Required task:
Put the records below into a numbered list with one line per item, and skip any blank lines. Leave out the pictures.

Provided information:
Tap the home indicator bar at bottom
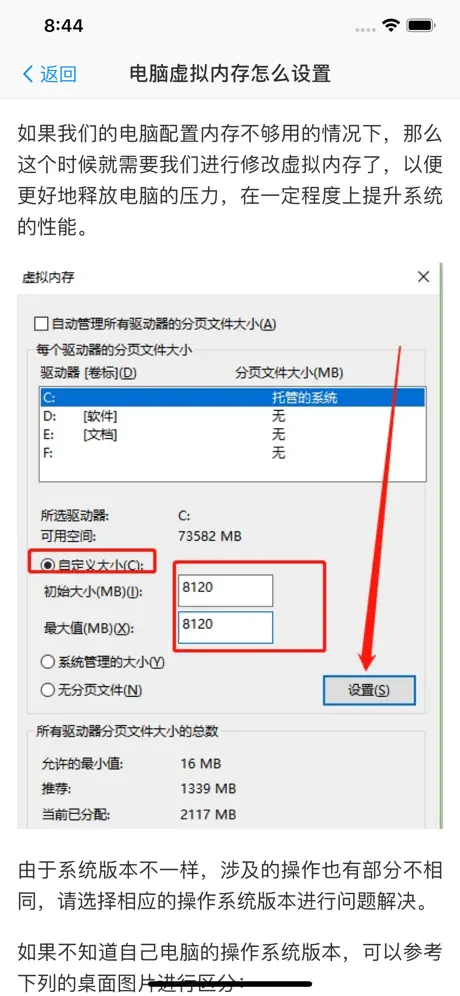This screenshot has height=996, width=460. (230, 985)
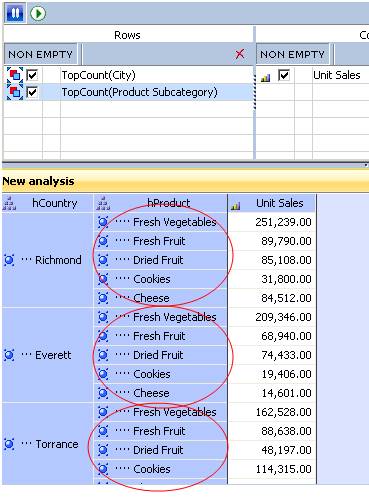Uncheck the Unit Sales measure checkbox
Viewport: 369px width, 497px height.
pos(284,75)
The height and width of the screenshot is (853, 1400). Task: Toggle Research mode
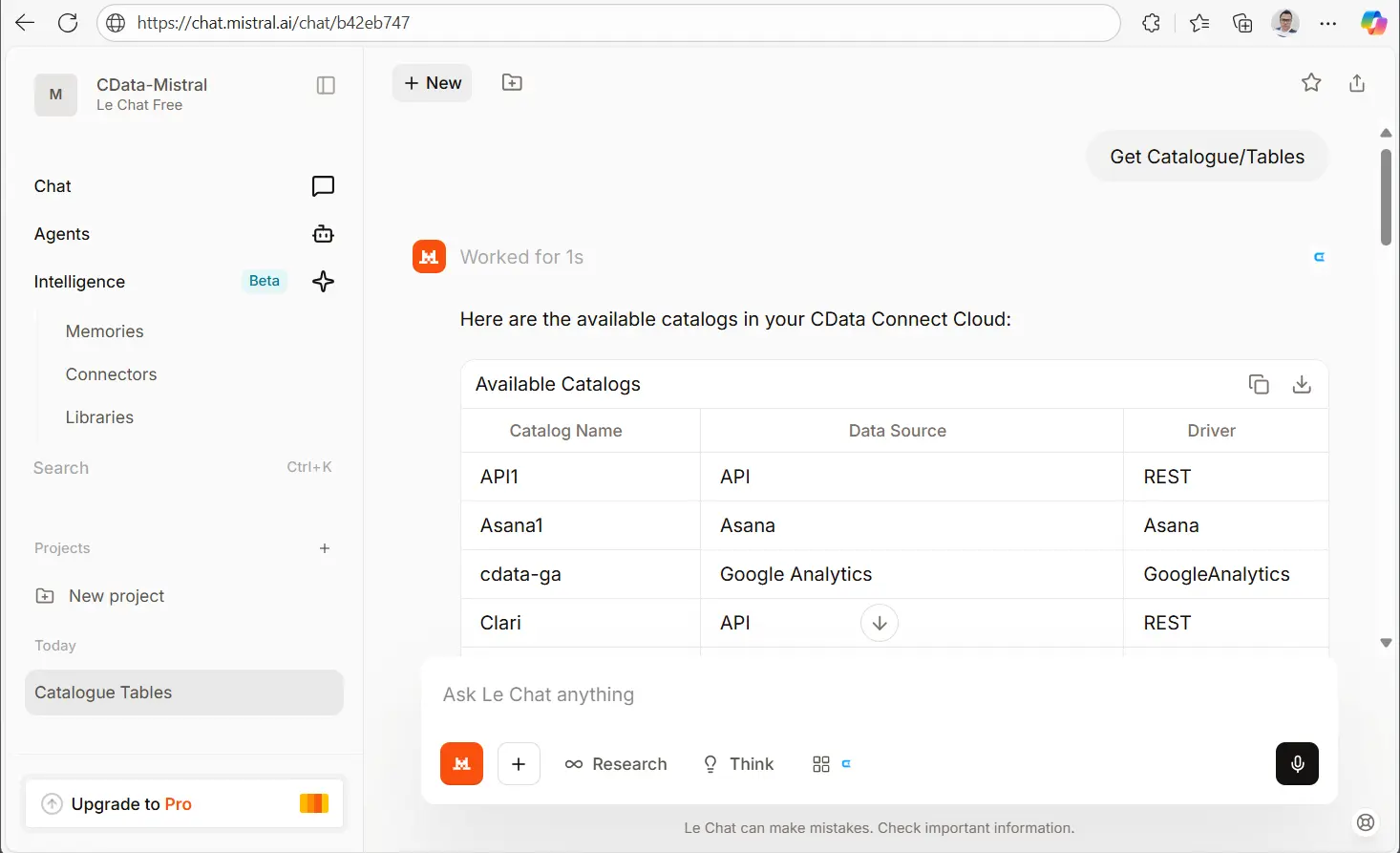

Correct result:
1. Tap the home indicator bar at bottom
2. This screenshot has height=996, width=460. (230, 985)
3. Uncheck the Unit Sales measure checkbox
4. Viewport: 369px width, 497px height.
5. pos(284,75)
6. The height and width of the screenshot is (853, 1400). Task: Toggle Research mode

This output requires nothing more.